It cannot be worser, right? ;)

Comment 5 Vít Ondruch 2018-05-19 21:43:47 UTC
3h later and FF still runs with the older Xwayland ...

Comment 6 Adam Williamson 2018-05-21 15:59:42 UTC
Vit: read up. I already narrowed it down to "it broke somewhere between 1.19.6 and 1.19.99.903".

Comment 7 Olivier Fourdan 2018-05-22 07:00:07 UTC
Quick question, do other X11 clients still work, like xterm for example? Does the same occur with F28?

(I've been using the Xserver release candidates from pre-1.20 and now 1.20 and never had such a problem on F28)

Comment 8 Olivier Fourdan 2018-05-22 07:34:28 UTC
Some more questions, comment 0 states that “the pointer can be moved but clicking on anything doesn't work; then the pointer sticks” - You mean it won't budge at all or only in X11 apps?

If the former, then it might as well be a Wayland compositor issue.

Does either FF, Xwayland or gnome-shell processes take an unusual amount of CPU or memory when this occurs? Anything suspicious from those in journalctl?

(Meanwhile I switched back to firefox-59.0.2-1.fc28.x86_64 also using xorg-x11-server-Xwayland-1.20.0-1.fc28.x86_64 to see if I can reproduce)

Comment 9 Vít Ondruch 2018-05-22 11:48:08 UTC
(In reply to Olivier Fourdan from comment #8)
> Does either FF, Xwayland or gnome-shell processes take an unusual amount of
> CPU


Yes, XWayland consumes 100% CPU.

Comment 10 Olivier Fourdan 2018-05-22 12:09:11 UTC
(In reply to Vít Ondruch from comment #9)
> Yes, XWayland consumes 100% CPU.

Can you try to spot where it spins in the code?
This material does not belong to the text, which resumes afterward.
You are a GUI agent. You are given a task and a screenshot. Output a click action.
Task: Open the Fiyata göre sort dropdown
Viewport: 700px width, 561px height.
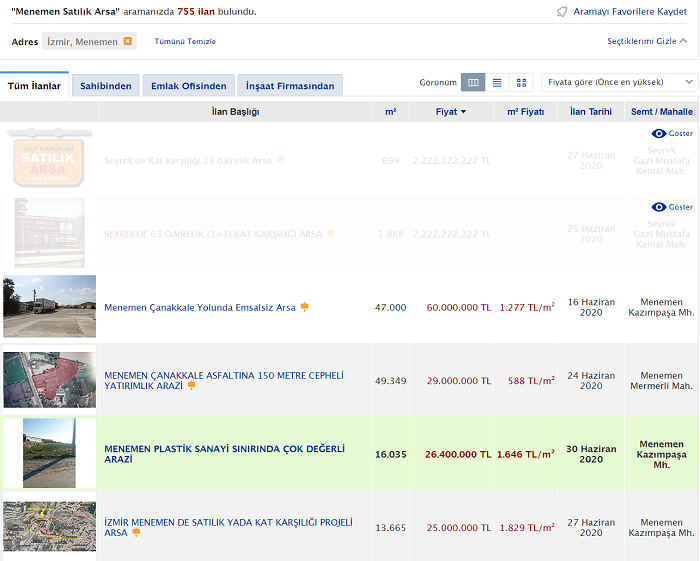(619, 82)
Comment 11 Adam Williamson 2018-05-22 19:15:16 UTC
Olivier: as I mentioned above, I tend to have an Evo window open next to the Firefox window. I can do some stuff in the Evo window after Firefox has gone non-responsive - like click in the search box above the message list, and type some stuff. But it seems that trying to open the File menu in the Evo window reliably triggers the complete UI freeze; after that point I can't move the pointer any more (but can still ssh into the system).

Comment 12 Olivier Fourdan 2018-05-23 07:30:11 UTC
I've been running Firefox (various versions, whatever comes along with Fedora 28) with Xwayland from server 1.20 (and before that, every single release candidates of Xserver 1.19.99.90x) without ever having such an issue with Firefox.

Yesterday, I downgraded to firefox-59.0.2-1.fc28.x86_64 to match the version mentioned in comment 1 and I've been running just fine with dozens of tabs open of Fedora 28 since then.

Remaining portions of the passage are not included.